**Texto para leer:**

►

Cuba dentro de un piano

Por Roberto Méndez
Cuando el pianista francés Juan Federico Edelmann, a mediados de 1832 ofreció su primer concierto en el Teatro Principal de La Habana, ignoraba que estaba inaugurando una tradición en la Isla, que rinde hoy sus mejores frutos en el quehacer de artistas tan diversos como Jorge Luis Prats, Chucho Valdés y José María Vitier.
Edelmann, hijo de un compositor guillotinado durante la Revolución Francesa, abrió en La Habana un almacén de música que era a la vez casa impresora. Actualizó a los músicos habaneros en el repertorio internacional, sacó de sus prensas por décadas las últimas contradanzas, canciones y caprichos de los creadores locales y fue profesor de Manuel Saumell, quien pasaría a la posteridad por su colección de Contradanzas, donde está en embrión una manera criolla de hacer música. En las más notables: Recuerdos tristes, La Tedesco y La Caridad, hay lo que Alejo Carpentier en su libro La música en Cuba llamara “una invención rítmica y melódica” asombrosa.
Sin embargo, es una figura enigmática la que abre la gran pianística romántica en Cuba: Nicolás Ruiz Espadero (1832-1890). Instrumentista dotado de una técnica excepcional, a pesar de haber recibido apenas una formación doméstica con su madre, una pianista española de relieve local, quiso emular a los grandes virtuosos que dominaban los salones de Europa, a la manera de Liszt o Thalberg.

◄

**Líneas de datos:**
►

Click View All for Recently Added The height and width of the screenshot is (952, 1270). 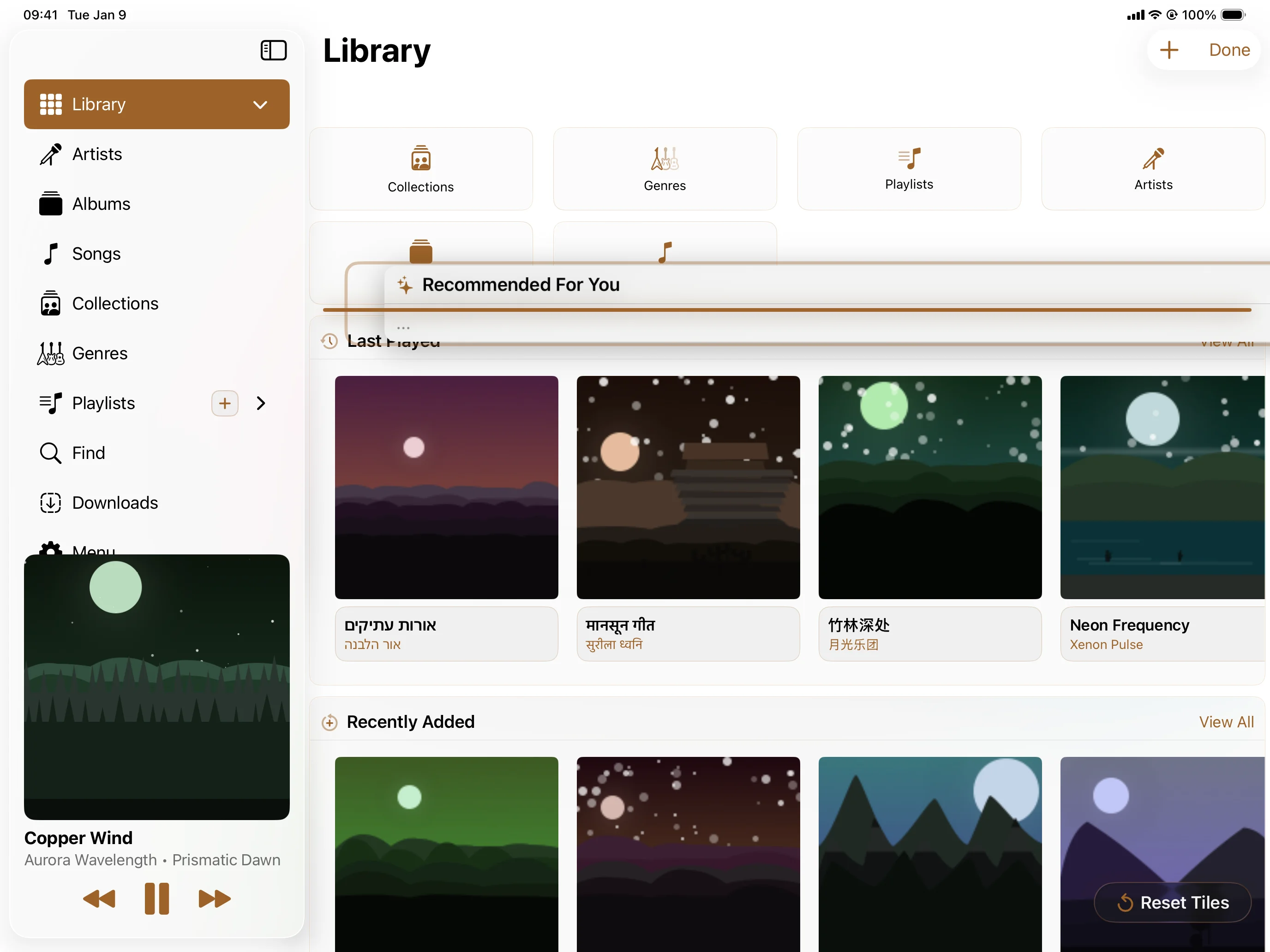tap(1226, 722)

◄

**Descripción del ejercicio:** Escribe la continuación del texto sobre la tradición pianística en Cuba. Empieza justo después de la oración que termina con «a la manera de Liszt o Thalberg».

**Respuesta:**
Su encuentro en 1854 con el novelesco compositor de Louisiana, Louis Moreau Gottchalk, fortaleció sus ansias de apertura al mundo, siempre frenadas por una invencible timidez. Su Canto del guajiro fue editado en París en 1874 por León Escudier, dejó también un Canto del esclavo, un Canto tropical y diversas contradanzas.
Aunque en sus composiciones la voz criolla resulta parcialmente ahogada por los esquemas destinados al lucimiento más o menos superficial del aparato técnico, hay en ellas un auténtico talento. De él dijo Martí: “era arpa magnífica, que en la fiereza del silencio, entona un himno fúnebre a todo lo que muere: ¡saluda con alborozo de aurora a lo que nace: recoge en acordes estridentes los gritos de la tierra, cuando triunfa la tempestad y viene la luz del rayo!”.
Por aquellos años, la enseñanza del piano se extendía en La Habana y en varias ciudades del interior. En 1861, cuando Gottschalk estrenó en el Teatro Tacón su extravagante sinfonía Una noche en el trópico, sustituyó la inexistente orquesta por nada menos que cuarenta pianos y no le fue difícil encontrar ejecutantes para todos ellos. El propio Espadero, en la penumbra de su hogar tuvo varios discípulos: Angelina Sicouret, Carlos Alfredo Peyrellade y el más notable de ellos: Ignacio Cervantes (1847-1905), quien completó sus estudios en el Conservatorio de París con Marmontel y Alkan.
Cervantes ganó en Europa el aprecio de Liszt y Rossini, fue cálidamente elogiado por Paderewsky. Pronto se alejó del estilo salonesco de su primer maestro y se orientó hacia un repertorio riguroso en el que alternaban Bach, Mozart, Beethoven. Fue el primer pianista “concertista” cubano en el sentido moderno del término.
Sus danzas para piano están llenas de huellas de Chopin, sin olvidar la impronta -casi inevitable- de Liszt. Si el instrumentista, muy bien dotado técnicamente, era capaz de dar a la luz obras de un virtuosismo fácil donde el elemento local apenas sirve para dar un poco de colorido a la exhibición técnica, como ocurre con su Gran Potpourrí de Aires Nacionales o su Gran Vals Brillante en Mi Bemol Mayor, es, curiosamente, en las formas menores donde se muestra más auténticamente su espíritu.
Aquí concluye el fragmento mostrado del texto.